Tuesday, October 06, 2009

Jiangxi


"In Wuyuan," my middle school conversationalist informs me as I slurp fried rice noodles for dinner, "many people say that the sky is blue and the water is clear."

This information may once have been true, but is surely at least 50 years out of date. Nowadays, as any fule kno, nowhere in eastern China is the sky blue or the water clear.

The day's main event was a flying visit to Jiangwan. The houses in the all other villages on the road were low, old, dark and pre-modern, but in Jiangwan, everything is tall, new, and freshly-painted. Everything is in straight lines and the people are dressed smartly. The reason for this is announced on a banner at the far end of the village: "Welcome the tourists both at home and abroad to come to visit Jiangwan, the ancestral home of the President Jiang Zemin".

There is a tarted-up high street that you can walk down, if you want (though this will cost you 50 yuan), and buy Jiang Zemin themed keyrings. About 25 girly guides are hanging around the entrance, waiting to show people round. This morning there were no paying customers. Perhaps when JZM goes up to the big Jiangwan in the sky they'll do better business. I doubt it though. Jiang is never going to be a folk hero like Mao, for all his Three Represents.

It's a pretty valley with rice crops in various stages of planting, growing and harvesting. All around are sharp, sheer wooded mountains; in the fields, t-shirts and hats on sticks scare away the birds. Huge water-buffalo wallow in streams.

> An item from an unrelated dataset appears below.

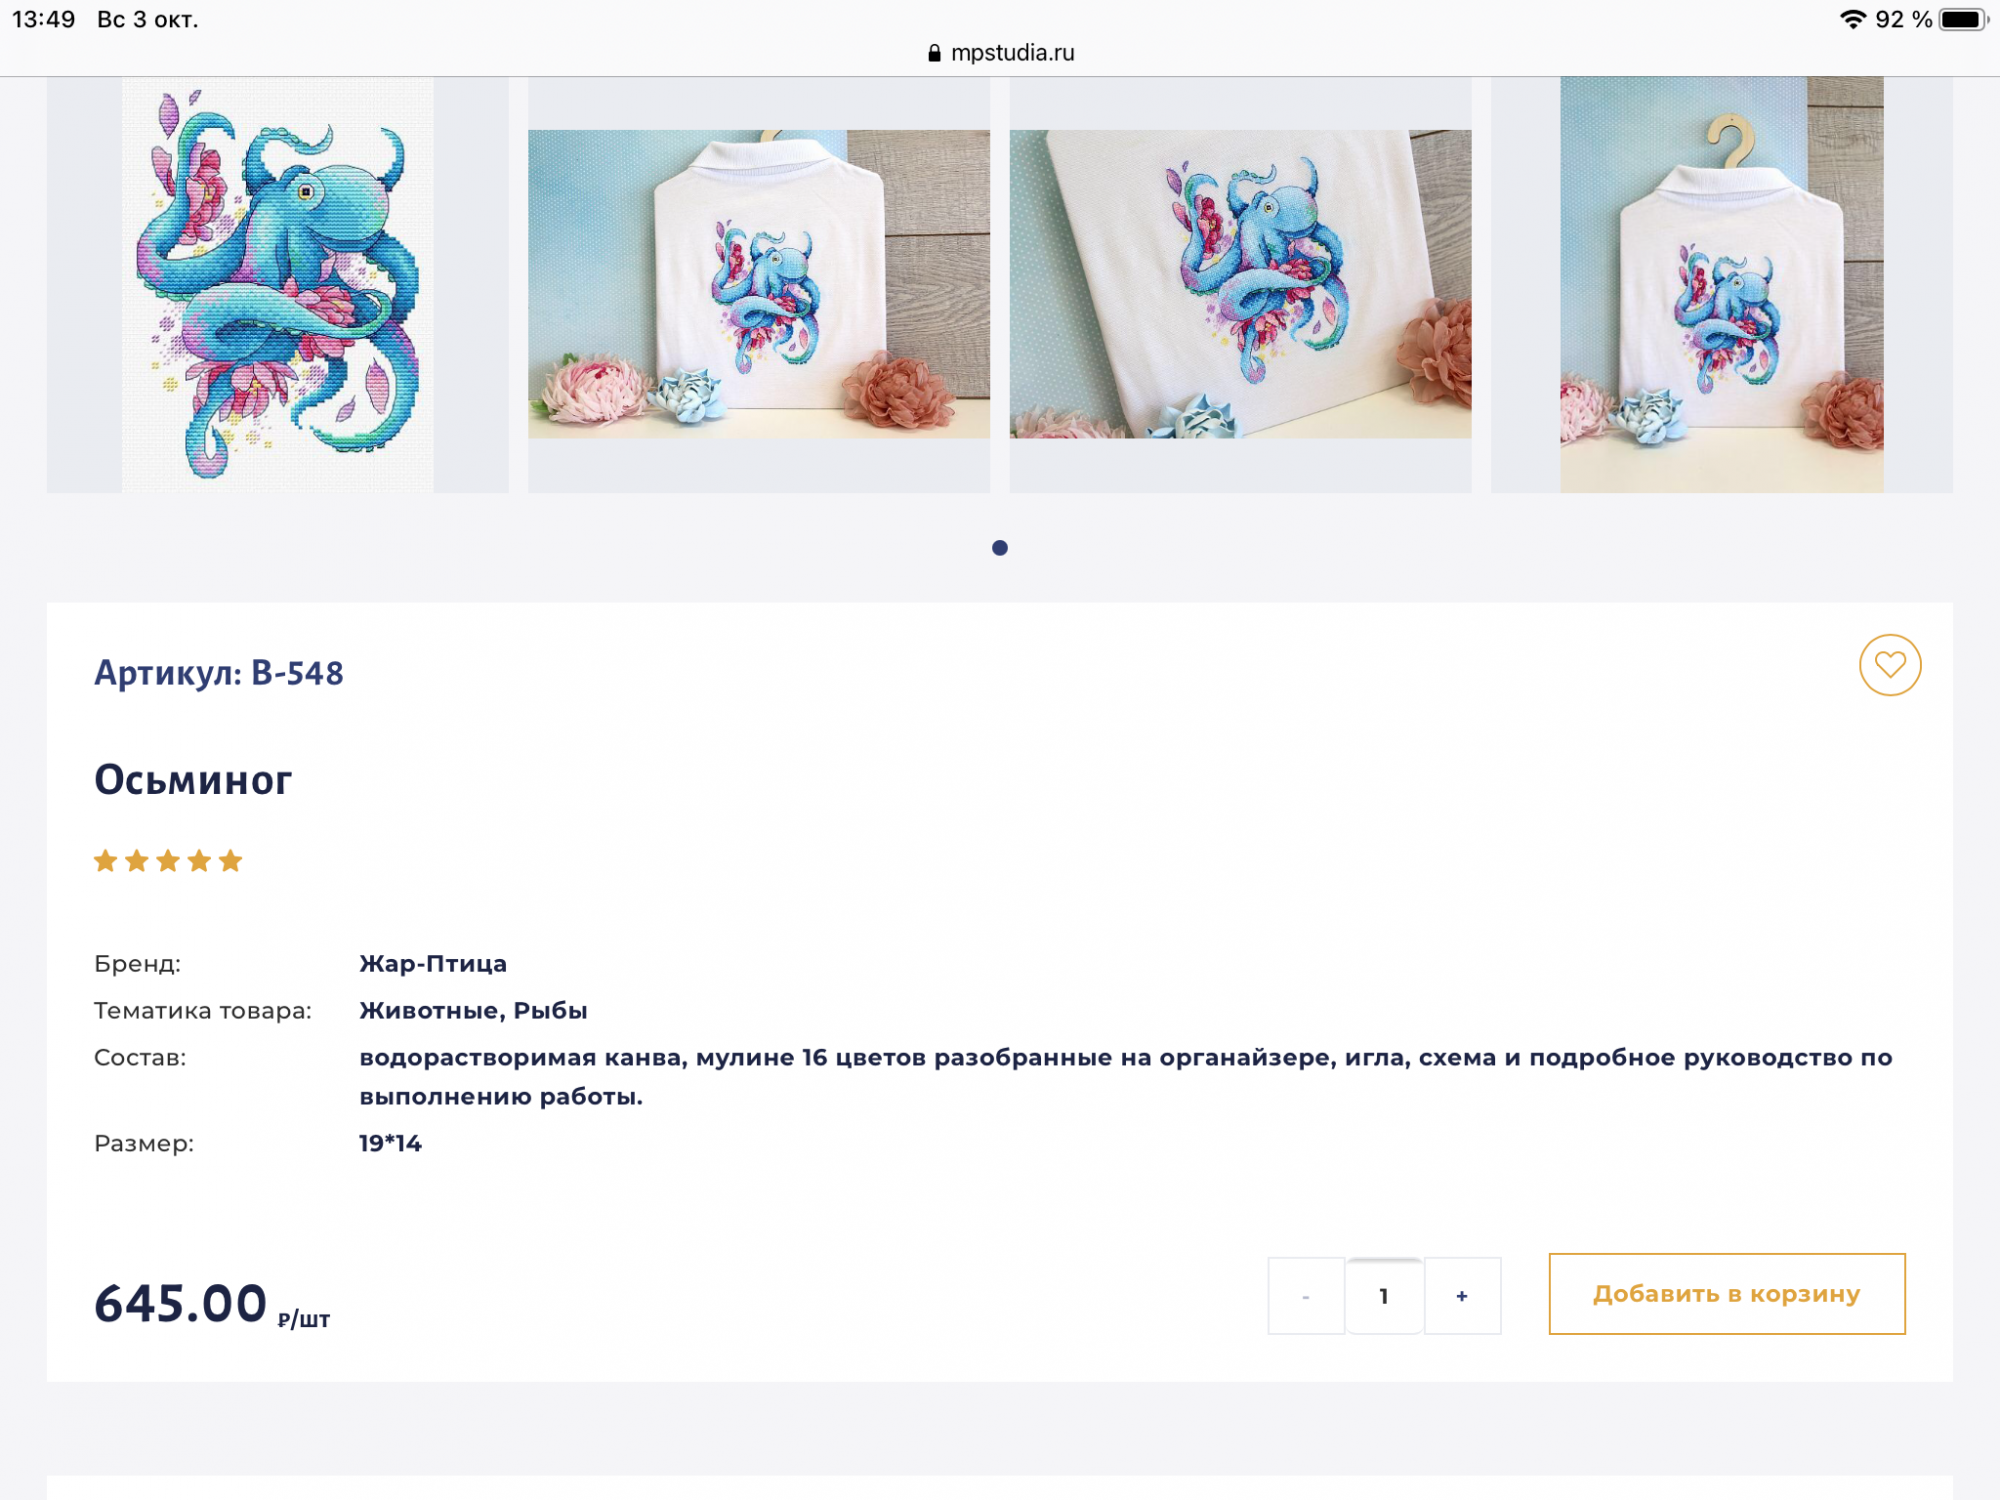Open the photo of shirt with pink flowers
The height and width of the screenshot is (1500, 2000).
pyautogui.click(x=759, y=285)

A man ploughs his field with buffalo, shouting commands as he turns his single furrow. What does the buffalo think? Does he understand the point of ploughing? Why does he consent to walk up and down all day? Does he think that human beings have some pretty strange ways of having a good time?

There are praying mantises and bats, dead on the road, and little bright green snakes. I wonder: if there are this many dead snakes, how many live ones must there be out there? Later, I see a biggish one, grey brown, limping off the road at the sight of me, if snakes can be said to limp.